• **EXERCISE DESCRIPTION**: Your answer should hold exactly the lines from the one with "This screenshot has height=686, width=1568." through the last line of the material below, nothing before and nothing extra.

• **INFORMATION SHOWN**:
* * * * * * * * *

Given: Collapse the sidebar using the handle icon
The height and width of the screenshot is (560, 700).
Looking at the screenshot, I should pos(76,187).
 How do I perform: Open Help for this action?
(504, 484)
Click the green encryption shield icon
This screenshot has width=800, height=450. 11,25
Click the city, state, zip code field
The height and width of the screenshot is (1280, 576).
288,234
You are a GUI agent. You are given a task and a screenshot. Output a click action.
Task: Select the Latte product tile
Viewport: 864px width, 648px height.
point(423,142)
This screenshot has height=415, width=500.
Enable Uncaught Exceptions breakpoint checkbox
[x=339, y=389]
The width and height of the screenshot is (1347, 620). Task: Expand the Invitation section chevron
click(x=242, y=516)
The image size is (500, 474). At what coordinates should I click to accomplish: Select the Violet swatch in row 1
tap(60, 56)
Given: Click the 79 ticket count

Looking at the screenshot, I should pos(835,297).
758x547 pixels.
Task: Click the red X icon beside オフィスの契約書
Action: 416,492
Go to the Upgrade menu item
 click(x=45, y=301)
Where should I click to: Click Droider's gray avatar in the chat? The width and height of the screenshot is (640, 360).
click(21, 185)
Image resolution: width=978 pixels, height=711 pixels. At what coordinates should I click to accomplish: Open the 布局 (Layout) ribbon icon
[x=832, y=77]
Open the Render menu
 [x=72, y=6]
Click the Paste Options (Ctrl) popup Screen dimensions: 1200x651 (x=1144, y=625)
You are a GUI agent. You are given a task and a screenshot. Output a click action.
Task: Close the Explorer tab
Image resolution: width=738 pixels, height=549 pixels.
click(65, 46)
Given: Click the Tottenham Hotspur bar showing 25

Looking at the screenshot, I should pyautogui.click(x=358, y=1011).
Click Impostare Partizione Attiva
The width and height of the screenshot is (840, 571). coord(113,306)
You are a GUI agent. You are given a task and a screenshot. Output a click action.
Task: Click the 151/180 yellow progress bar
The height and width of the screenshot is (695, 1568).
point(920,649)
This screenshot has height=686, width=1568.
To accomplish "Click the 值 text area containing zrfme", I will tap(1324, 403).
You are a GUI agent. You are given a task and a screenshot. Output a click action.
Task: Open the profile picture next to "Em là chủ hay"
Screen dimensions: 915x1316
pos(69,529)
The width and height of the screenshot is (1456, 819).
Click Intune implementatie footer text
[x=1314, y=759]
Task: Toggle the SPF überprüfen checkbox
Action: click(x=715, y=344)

* * * * * * * * *

• **FINAL ANSWER**:
This screenshot has height=686, width=1568.
To accomplish "Click the 值 text area containing zrfme", I will tap(1324, 403).
You are a GUI agent. You are given a task and a screenshot. Output a click action.
Task: Open the profile picture next to "Em là chủ hay"
Screen dimensions: 915x1316
pos(69,529)
The width and height of the screenshot is (1456, 819).
Click Intune implementatie footer text
[x=1314, y=759]
Task: Toggle the SPF überprüfen checkbox
Action: click(x=715, y=344)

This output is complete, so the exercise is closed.